I'm working on this text right now. Check out http://research.microsoft.com/~simonpj/tmp/haskell98-library-html/ and see if you think it's improved Simon | -----Original Message----- | From: Malcolm Wallace [mailto:Malcolm.Wallace@cs.york.ac.uk] | Sent: 03 April 2001 17:04 | To: libraries@haskell.org | Subject: Re: FW: lazy file reading in H98 | | | > (1) At least, the definition should say that the behaviour | > is undefined if a program ever writes to a file that it | > has read with `readFile' or `hGetContents' before. | | The Library Report is already stronger than this. The | behaviour is fully defined: an error should be raised. | Here's what it says: | | > Implementations should enforce as far as possible, locally | to the Haskell | > process, multiple-reader single-writer locking on files. | ... If any | > open or semi-closed handle is managing a file for input, | new handles | > can only be allocated if they do not manage output. | > ... | > Error reporting: the openFile computation may fail with | > isAlreadyInUseError if the file is already open and cannot be | > reopened. | | The only very slightly confusing aspect is that the handles | used by "readFile" and "writeFile" are internal, not written | directly by the programmer.

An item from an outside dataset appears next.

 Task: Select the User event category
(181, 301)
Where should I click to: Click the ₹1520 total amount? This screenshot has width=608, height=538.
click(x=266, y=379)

Perhaps the description of this | behaviour should be moved up from the 11.3.1 "Opening Files" | subsection to the enclosing 11.3 section, because it is more | generally applicable. | | Subsection 11.2.1 "Semi-closed Handles" should mention | "readFile" in addition to "hGetContents". It could also | explicitly refer to the multiple-reader single-writer | restriction, which is not otherwise mentioned here. | | Regards, | Malcolm | | _______________________________________________ | Libraries mailing list | Libraries@haskell.org | http://www.haskell.org/mailman/listinfo/libraries |

(1) At least, the definition should say that the behaviour is undefined if a program ever writes to a file that it has read with `readFile' or `hGetContents' before.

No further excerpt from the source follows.